MGM stock is up 29.32 percent year-to-date, good for one of the best performances among large-cap gaming equities. It’s a sign that investors are buying into the notion that the BetMGM business is a force to be reckoned with in the iGaming and sports betting spaces. On Wednesday, the operator said it expects the US and Canadian online casinos and sports wagering markets will eventually be worth $32 billion, and that it’s aiming for a 20 percent to 25 percent slice of that pie.
Analysts are embracing that outlook, with some saying BetMGM will be a significant driver of long-term returns for the gaming company. The unit is a 50/50 joint venture between the Mandalay bay operator and UK-based Entain Plc (OTC:GMVHY).
The company has compiled all of the pieces of the puzzle, including a veteran management team, a multi-dimensional customer acquisition funnel, scalable proprietary technology, vast market access, and a global brand to throw it all behind,” said Union Gaming analyst John DeCree in a note.
He rates MGM stock a “buy,” with a $52 price target, up from $45. That implies upside potential of 27 percent.
Currently, BetMGM is number three in the US online sports wagering market, behind Flutter Entertainment’s FanDuel unit and DraftKings.
However, data suggest BetMGM is coming on strong, pilfering market share from rivals in key states. Leveraging superior branding by way of its well-known brick-and-mortar casinos, BetMGM is also ascending in the iGaming arena. That’s relevant to the MGM stock thesis, because industry insiders believe online casinos, while overlooked today, will deliver better margins and higher profits than sports wagering.
“The message from yesterday’s investor presentation can be best summed up in the Michigan case study, where BetMGM emerged as the market leader in both sports betting and iGaming by leveraging an existing retail presence and M life database via MGM Grand Detroit, affiliations with local professional sports teams, air support from key media partnerships,” adds DeCree.
The operator’s media partners include The Athletic and Yahoo! Sports.
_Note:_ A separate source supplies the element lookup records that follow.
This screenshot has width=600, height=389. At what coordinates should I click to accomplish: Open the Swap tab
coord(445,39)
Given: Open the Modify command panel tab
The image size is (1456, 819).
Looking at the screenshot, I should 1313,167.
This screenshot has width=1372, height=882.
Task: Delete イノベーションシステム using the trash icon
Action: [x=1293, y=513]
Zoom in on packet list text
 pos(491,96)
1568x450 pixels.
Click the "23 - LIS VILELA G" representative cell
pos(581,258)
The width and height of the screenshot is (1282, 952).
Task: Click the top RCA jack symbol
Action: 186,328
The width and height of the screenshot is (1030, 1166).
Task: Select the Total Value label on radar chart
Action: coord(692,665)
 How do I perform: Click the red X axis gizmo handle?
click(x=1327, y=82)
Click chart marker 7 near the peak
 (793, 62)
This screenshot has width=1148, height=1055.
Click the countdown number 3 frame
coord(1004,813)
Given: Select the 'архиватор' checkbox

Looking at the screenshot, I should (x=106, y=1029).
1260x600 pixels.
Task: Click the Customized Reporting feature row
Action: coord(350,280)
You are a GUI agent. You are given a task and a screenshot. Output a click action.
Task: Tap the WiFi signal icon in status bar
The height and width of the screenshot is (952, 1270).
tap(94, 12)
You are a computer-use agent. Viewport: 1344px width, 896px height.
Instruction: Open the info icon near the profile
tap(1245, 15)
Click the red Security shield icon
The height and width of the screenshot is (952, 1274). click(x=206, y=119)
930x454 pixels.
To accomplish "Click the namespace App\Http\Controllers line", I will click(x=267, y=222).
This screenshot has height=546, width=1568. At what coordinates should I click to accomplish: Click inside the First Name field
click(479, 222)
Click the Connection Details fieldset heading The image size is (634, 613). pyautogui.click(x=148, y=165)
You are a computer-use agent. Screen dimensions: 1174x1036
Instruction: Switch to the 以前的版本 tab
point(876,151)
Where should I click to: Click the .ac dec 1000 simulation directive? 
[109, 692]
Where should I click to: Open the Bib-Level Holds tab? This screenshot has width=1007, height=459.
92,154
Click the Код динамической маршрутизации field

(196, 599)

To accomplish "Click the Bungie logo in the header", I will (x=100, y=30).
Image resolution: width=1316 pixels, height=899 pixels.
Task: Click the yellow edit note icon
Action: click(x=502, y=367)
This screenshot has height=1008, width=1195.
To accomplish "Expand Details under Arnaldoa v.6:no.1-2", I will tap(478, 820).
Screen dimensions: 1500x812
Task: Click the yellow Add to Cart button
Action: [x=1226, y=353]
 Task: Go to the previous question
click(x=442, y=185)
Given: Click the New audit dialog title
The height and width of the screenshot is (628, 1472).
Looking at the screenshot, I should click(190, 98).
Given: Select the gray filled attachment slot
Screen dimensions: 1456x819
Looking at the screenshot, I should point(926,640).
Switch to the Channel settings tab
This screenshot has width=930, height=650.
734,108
BetMGM’s growth is stunning on a percentage basis. As Morningstar analyst Dan Wasiolek notes, the company’s iGaming and online sports betting market in the US was around 10 percent last fall, and is now up to the 20 percent area.
“We attribute these gains to the entity’s omnichannel presence, which includes 35 million MGM loyalty members, strong media (like Yahoo! Sports) and sports partnerships, aiding new membership, and robust analytic capabilities, supporting positive user experience and retention,” said the analyst.
He sees BetMGM expanding to 20 states over the next year from 12 today, with that number reaching 24 over the long-term. If that last number is reached, the operator would be in front of nearly two-thirds of the US sports wagering population.